Active Segment (Flat Search)

The active segment has not yet accumulated enough vectors to justify building an HNSW index. It uses flat (brute-force) search:

python

# Active segment: flat search
flat_segment = faiss.IndexFlatIP(d)
flat_segment.add(new_vectors)   # vectors inserted since last seal

# Flat search: O(n_active * d) — fast because n_active is small
_, flat_ids = flat_segment.search(query, k=10)

If the active segment has 50,000 vectors, flat search takes approximately 3ms at 384 dimensions. This is acceptable because the active segment is always much smaller than sealed segments.

IVF Traversal (Alternative Algorithm)

For collections indexed with IVF, Stage 3 follows a two-phase structure instead of the graph traversal:

plaintext

IVF query for query vector q, nprobe=20, nlist=1024:

Phase 1: Coarse centroid comparison
  Compare q against all 1024 centroids: 1024 distance computations.
  Select the 20 closest centroids (nprobe=20).
  Cost: ~1024 * d multiply-adds = fast, sub-millisecond.

Phase 2: Fine search within selected clusters
  For each of the 20 selected clusters:
    Compare q against all vectors in the cluster's inverted list.
    ~976 vectors per cluster on average (1M / 1024).
    Cost per cluster: ~976 * d multiply-adds.
  Total fine search: 20 * 976 = ~19,520 comparisons
                     vs 1,000,000 for brute force.

Return top-K from the 19,520 comparisons.

Stage 3 is the only stage where the choice between HNSW and IVF produces meaningfully different execution paths. Every other stage is algorithm-agnostic.

Stage 4: Multi-Segment Result Merge

After all segments complete their individual ANN searches in parallel, the query coordinator collects per-segment result lists and performs a global merge.

python

import heapq
from dataclasses import dataclass

@dataclass(order=True)
class Candidate:
    score: float
    segment_id: int
    local_id: int
    global_id: int   # globally unique vector ID

def merge_segment_results(
    per_segment_results: list[list[Candidate]],
    k: int,
    deleted_ids: set[int],
) -> list[Candidate]:
    """
    Merge K-best candidates from multiple segments.

    Each segment returns its local top-(K * oversampling) results.
    We merge all of them into a global top-K, skipping deleted IDs.
    """
    all_candidates = []
    for segment_results in per_segment_results:
        all_candidates.extend(segment_results)

    # Sort all candidates by score descending
    all_candidates.sort(key=lambda c: c.score, reverse=True)

    # Deduplicate and skip deleted IDs
    seen_ids = set()
    global_top_k = []

    for candidate in all_candidates:
        if candidate.global_id in deleted_ids:
            continue   # soft-deleted vector
        if candidate.global_id in seen_ids:
            continue   # duplicate (should not happen but guards against edge cases)
        seen_ids.add(candidate.global_id)
        global_top_k.append(candidate)
        if len(global_top_k) >= k:
            break

    return global_top_k

The oversampling factor is the key design decision in this stage.

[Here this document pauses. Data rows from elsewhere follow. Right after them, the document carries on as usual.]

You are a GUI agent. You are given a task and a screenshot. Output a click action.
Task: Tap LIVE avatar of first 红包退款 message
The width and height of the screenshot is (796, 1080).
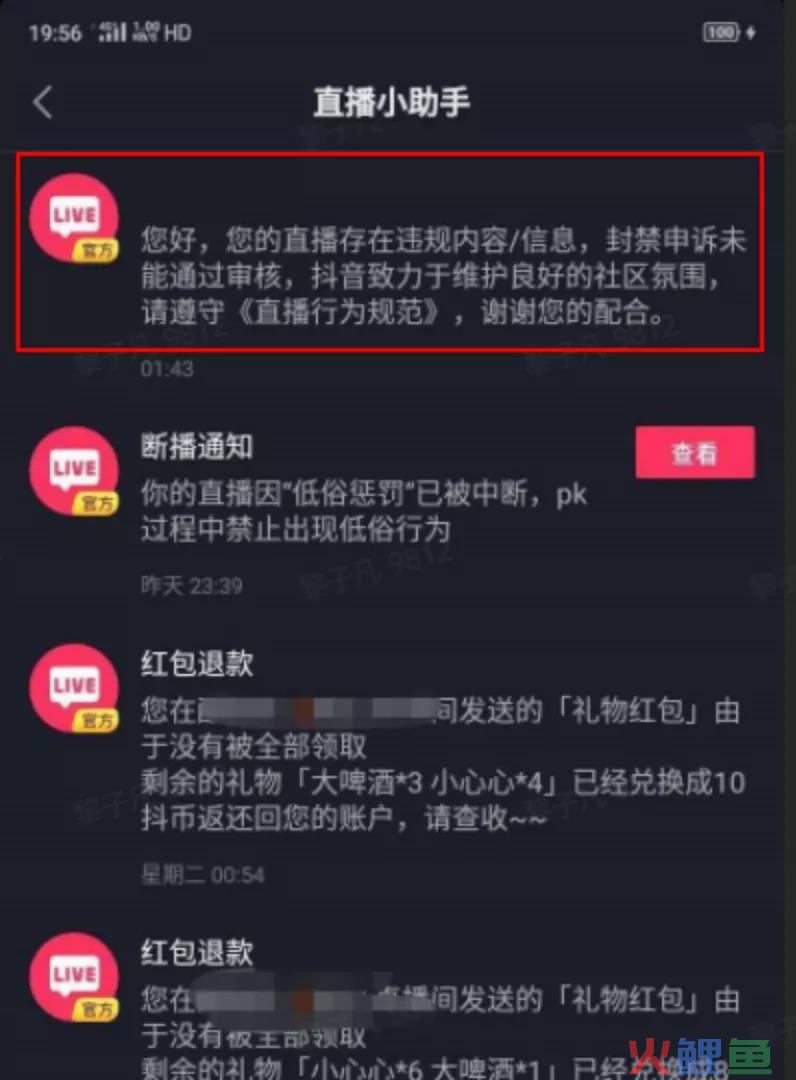74,689
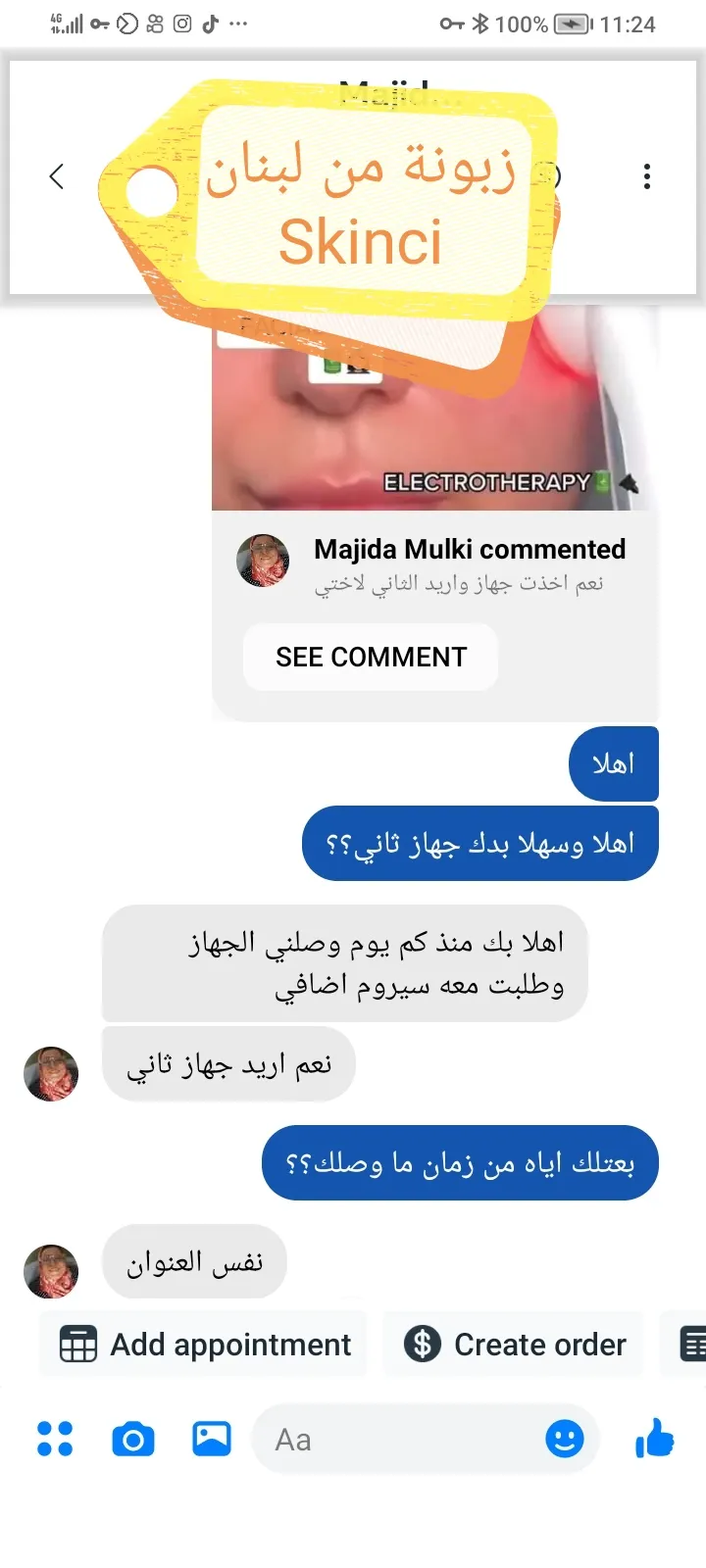This screenshot has height=1568, width=706.
Task: Tap the Add appointment button
Action: (x=203, y=1345)
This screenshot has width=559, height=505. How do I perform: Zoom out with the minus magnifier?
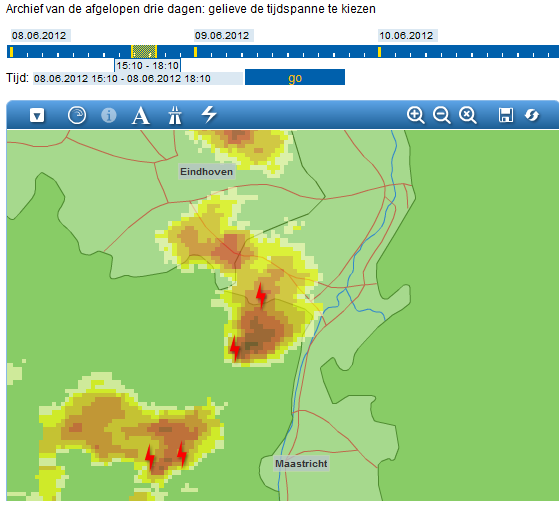(442, 115)
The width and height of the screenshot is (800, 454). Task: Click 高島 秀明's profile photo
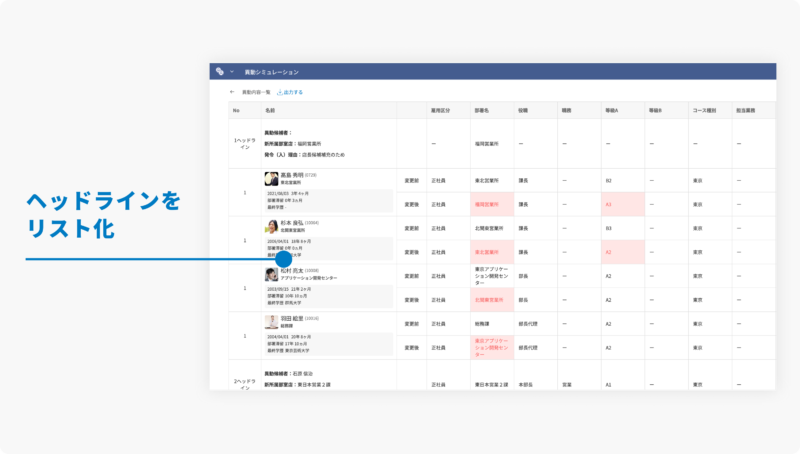(271, 179)
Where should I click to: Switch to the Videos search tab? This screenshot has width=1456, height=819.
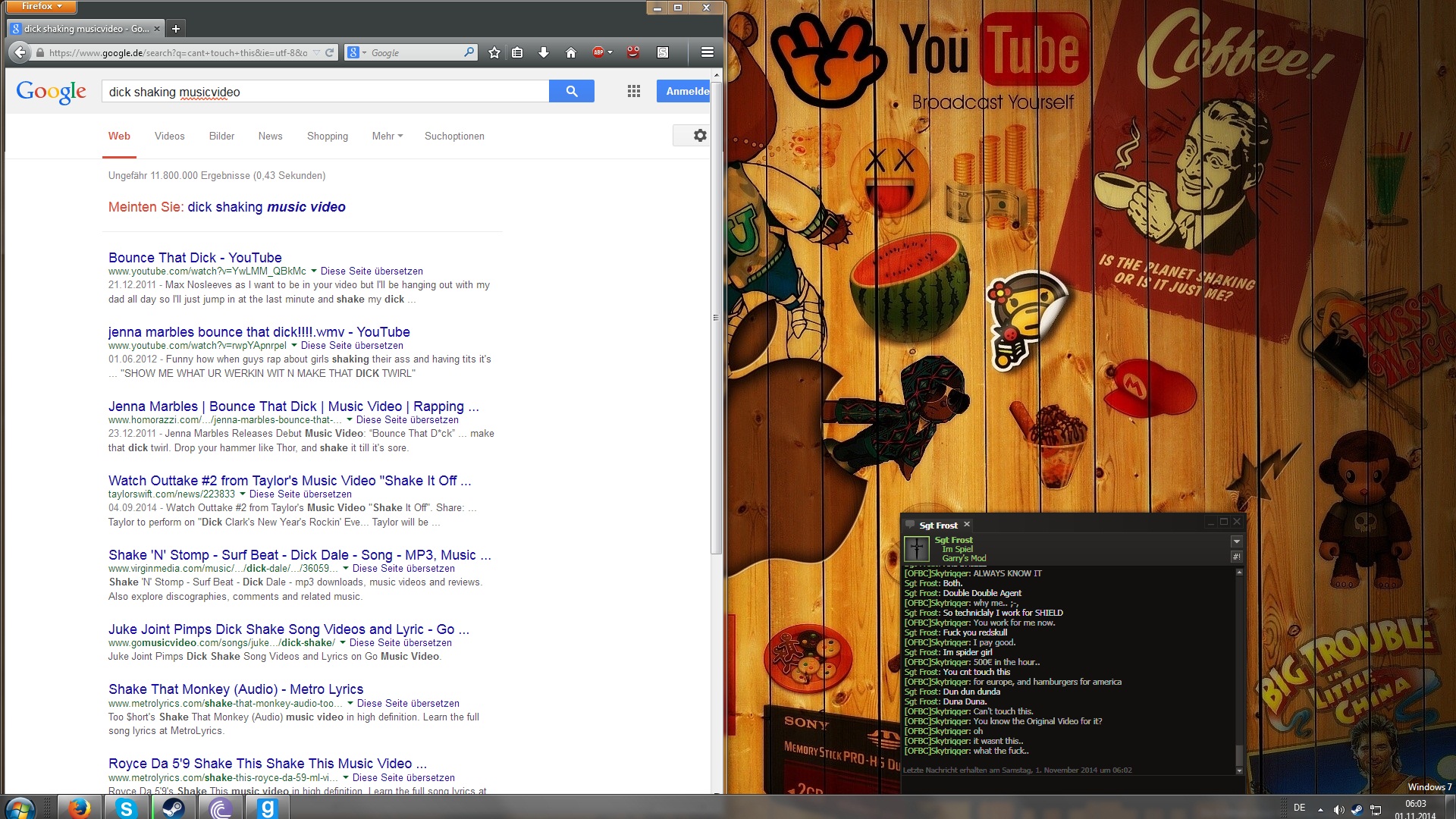pos(169,136)
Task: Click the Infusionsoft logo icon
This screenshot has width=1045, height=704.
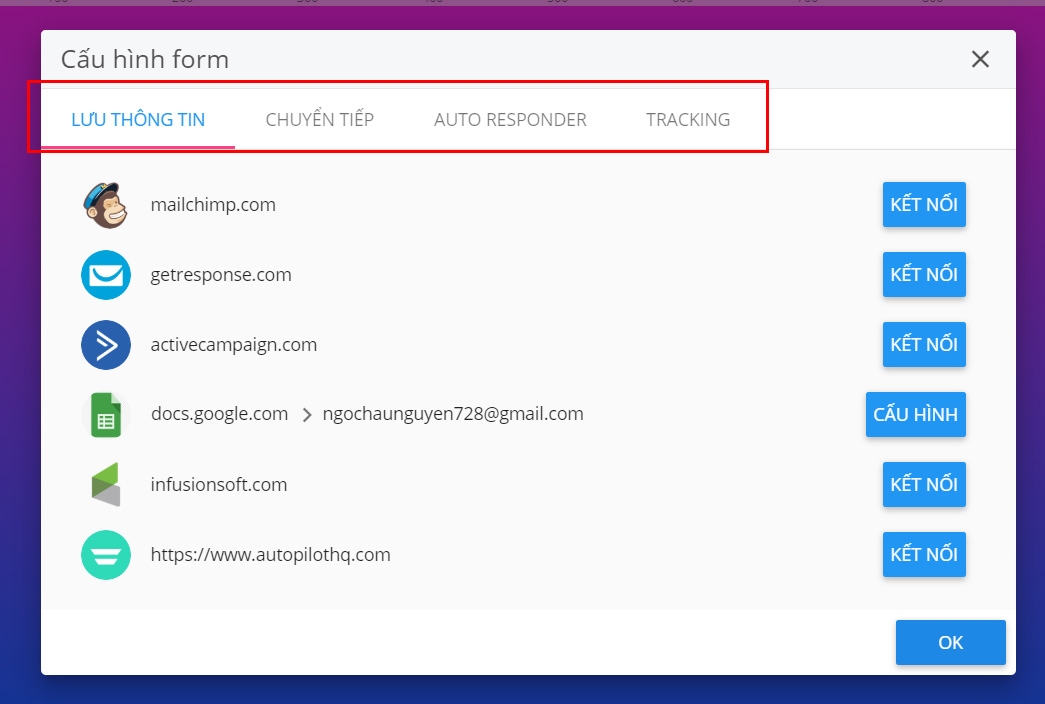Action: [x=106, y=485]
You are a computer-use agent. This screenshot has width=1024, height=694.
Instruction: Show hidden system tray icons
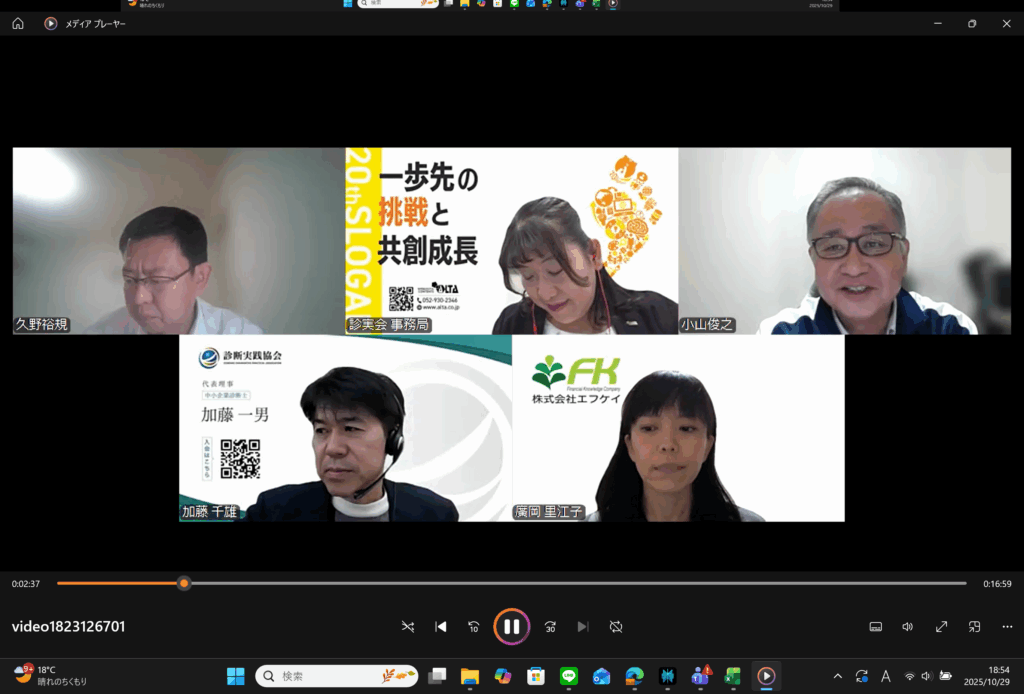[837, 677]
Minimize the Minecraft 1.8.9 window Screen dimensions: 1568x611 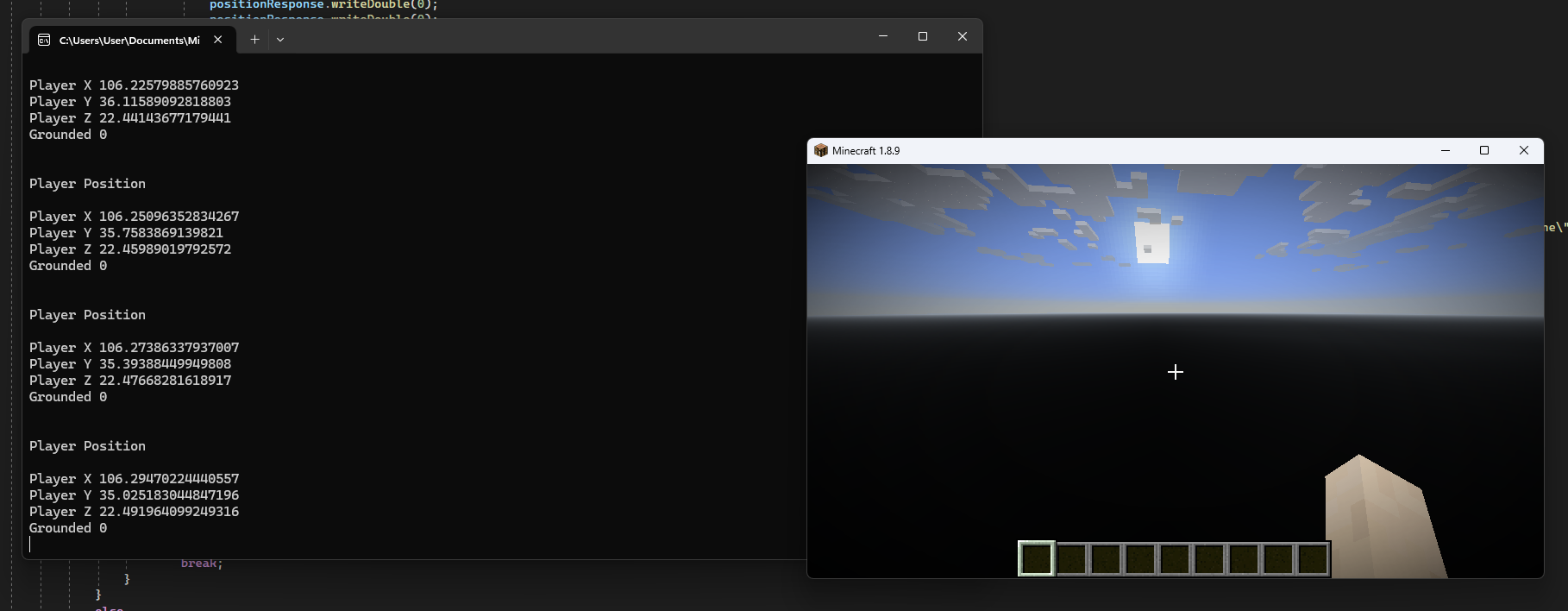coord(1446,150)
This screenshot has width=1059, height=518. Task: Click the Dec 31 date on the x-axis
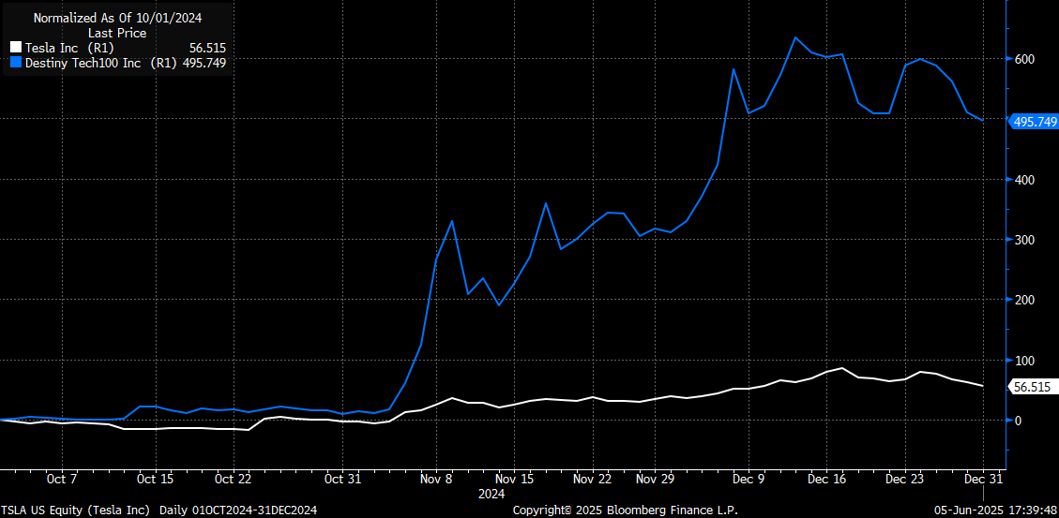(981, 478)
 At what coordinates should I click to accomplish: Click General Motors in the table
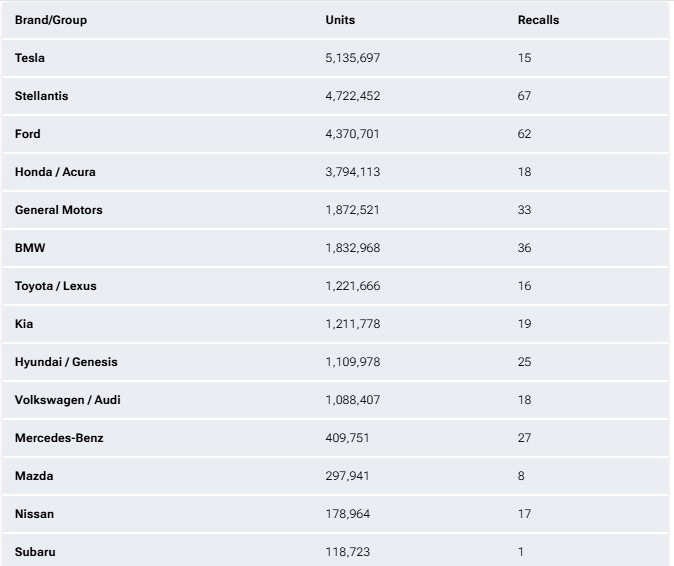(x=58, y=210)
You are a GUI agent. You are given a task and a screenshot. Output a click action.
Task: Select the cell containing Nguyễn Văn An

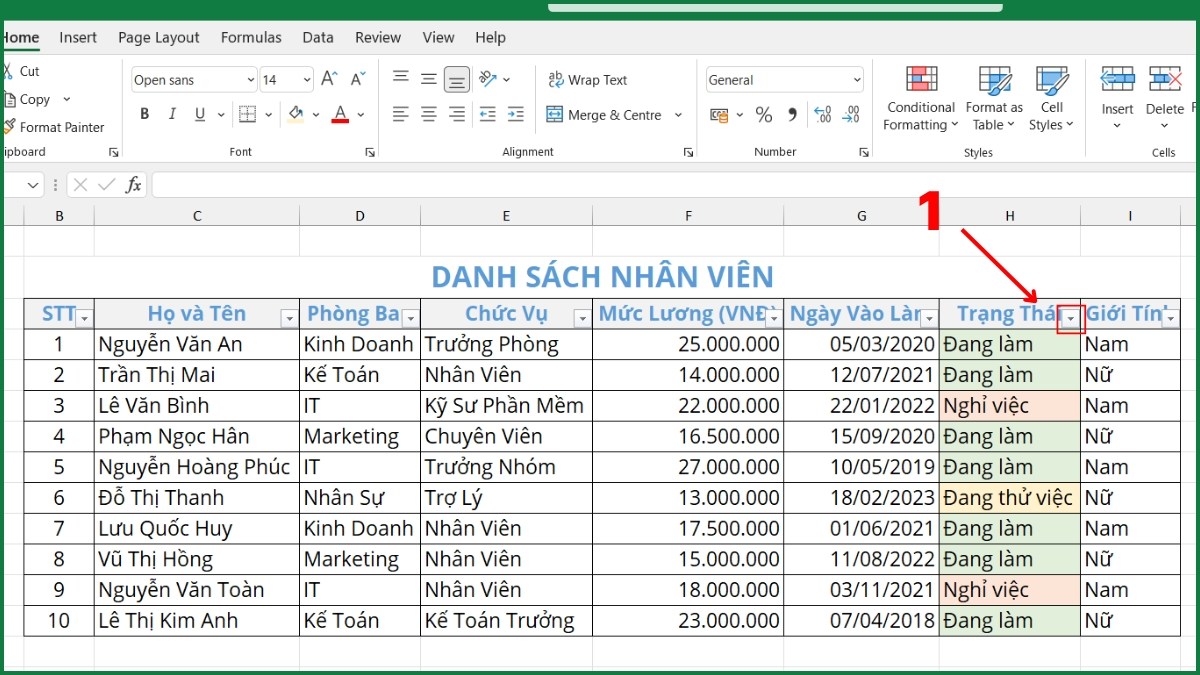tap(196, 344)
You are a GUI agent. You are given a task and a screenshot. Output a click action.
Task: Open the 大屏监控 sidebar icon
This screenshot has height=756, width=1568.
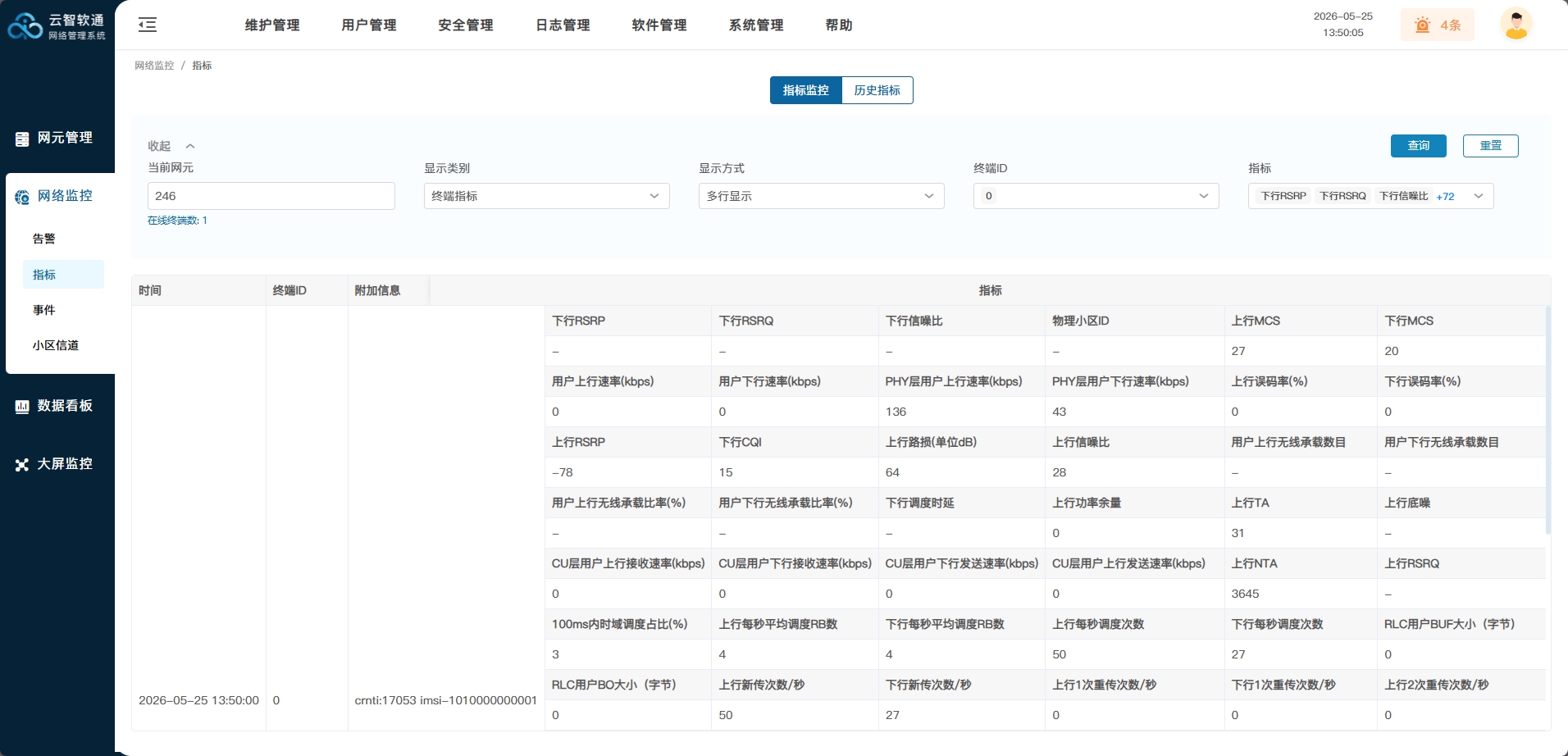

If you need the final top-10 but have 5 segments, each segment must return more than 10 candidates. If the global top-10 includes 8 results from segment 1 and 2 from segment 4, and each segment only returned 10 local results, segments 2, 3, and 5 may have contributed nothing to the global top-10 even though they contain candidates ranked 11 through 30 globally.

The standard oversampling factor for N segments is roughly K * sqrt(N), though production systems tune this empirically based on observed score distributions across segments.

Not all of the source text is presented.